Es war sehr interessant in den USA und auch sehr aufschlussreich was die aktuelle Problematik des Landes betrifft, wie z.B. die Auswirkungen der Subprime Krise, oder die US Wahlen. Ich habe mit viele Amerikanern darüber gesprochen, und die Meinungen gerade auf den nächstmöglichen Präsidenten der Vereinigten Staaten gehen weit auseinander. Bei der Subprime Krise hingegen herrscht eher Einigkeit unter der Bevölkerung, das die Auswirkungen noch eine ganze Weile anhalten werden, und es gerade für Hausbesitzer noch viel schlimmer kommen könnte. Der Konsum hingegen scheint weiterhin auf einem guten Niveau zu sein. Es wird gekauft und kräftig konsumiert, wahrscheinlich auch nach wie vor einiges auf Pump.
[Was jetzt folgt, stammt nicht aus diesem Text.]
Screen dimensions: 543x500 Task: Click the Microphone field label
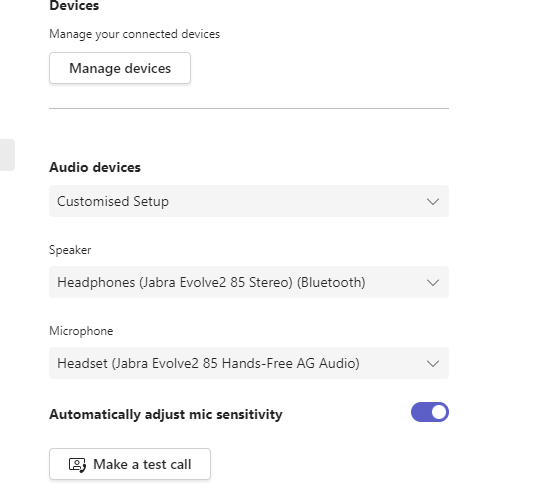click(x=81, y=331)
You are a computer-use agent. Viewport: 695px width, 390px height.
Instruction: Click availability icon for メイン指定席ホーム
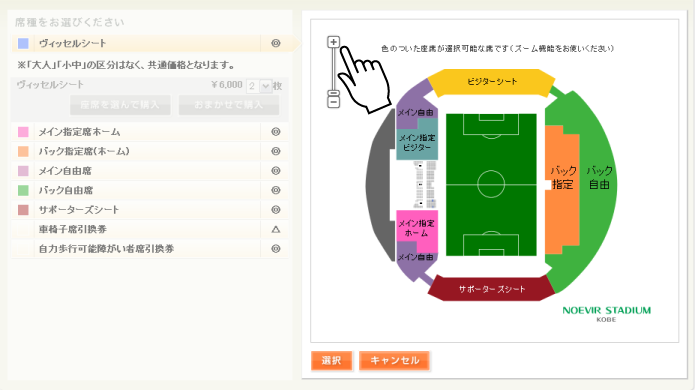click(276, 132)
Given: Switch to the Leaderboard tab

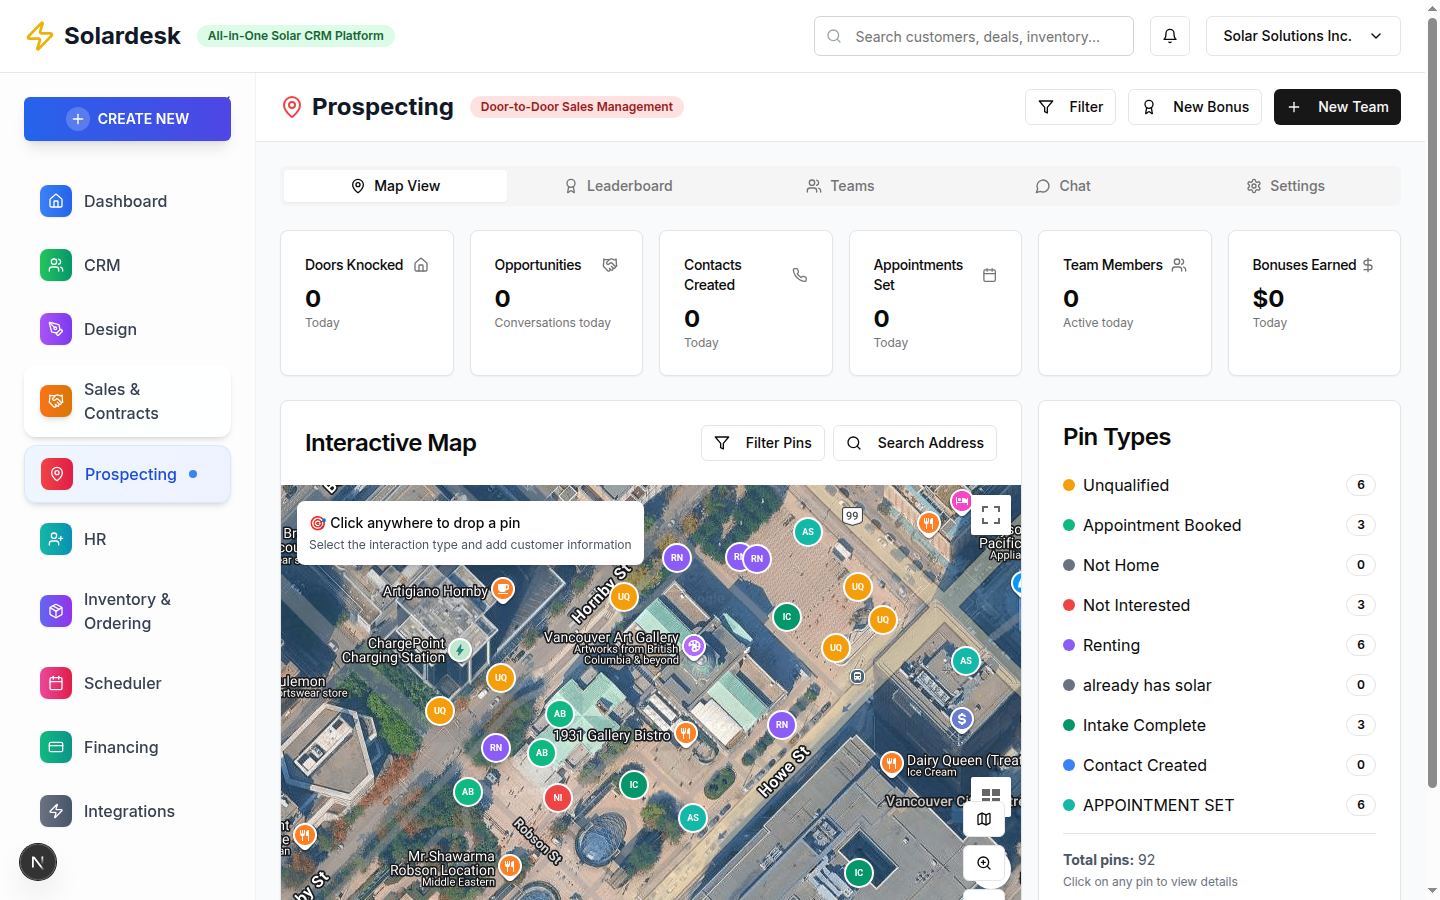Looking at the screenshot, I should pyautogui.click(x=619, y=185).
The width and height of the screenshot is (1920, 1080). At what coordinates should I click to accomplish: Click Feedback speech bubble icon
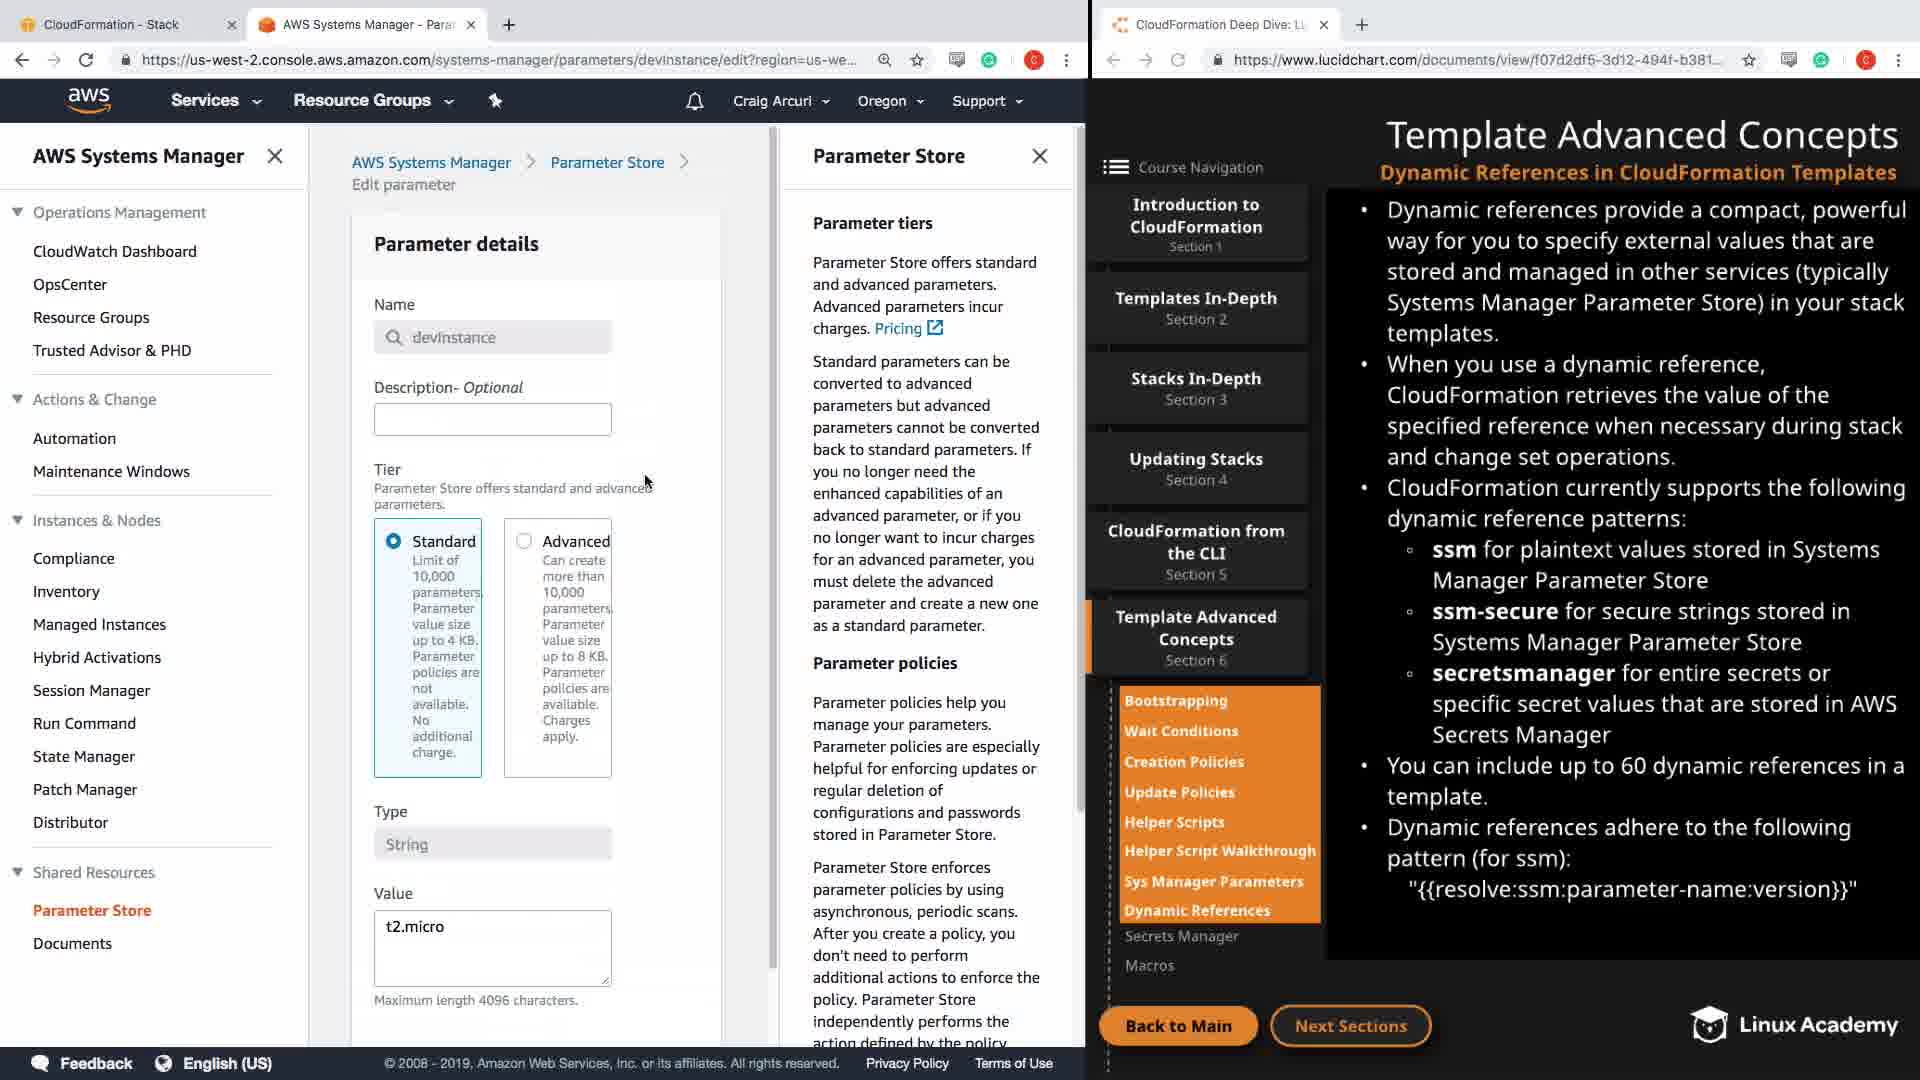[40, 1063]
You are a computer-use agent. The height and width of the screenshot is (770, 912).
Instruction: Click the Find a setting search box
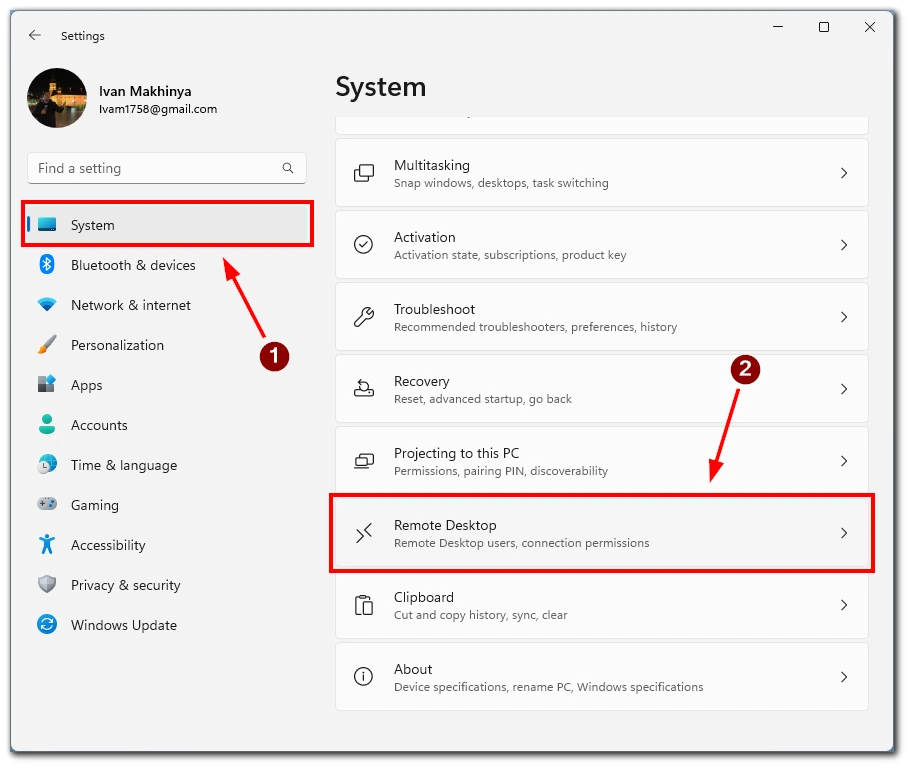pos(155,169)
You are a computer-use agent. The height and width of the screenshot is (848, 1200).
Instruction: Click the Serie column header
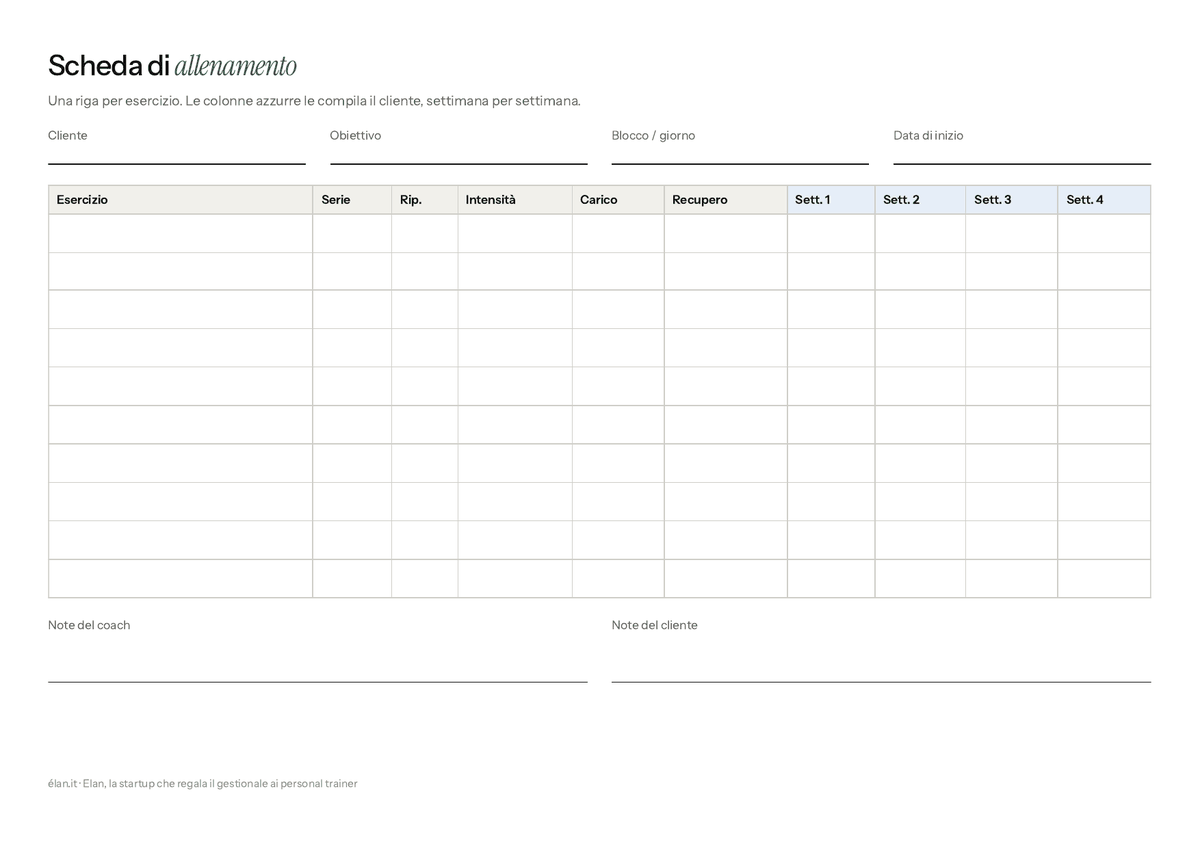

Die Häuserpreise werden wohl noch weiter fallen in den kommenden Monaten. Amerikanische Hausbesitzer müssen in Kalifornien 0,1 Prozent des Kaufpreises ihres Eigenheimes als monatliche Tax abführen. D.h. bei einem Kaufpreis von 500.000,- Dollar ergibt das eine monatliche Belastung von 500 Dollar. Viele können diese Steuern aber gerade nach den deutlich gestiegenen Finanzierungskosten nicht mehr bezahlen, und stellen somit die Zahlungen an den Staat ein.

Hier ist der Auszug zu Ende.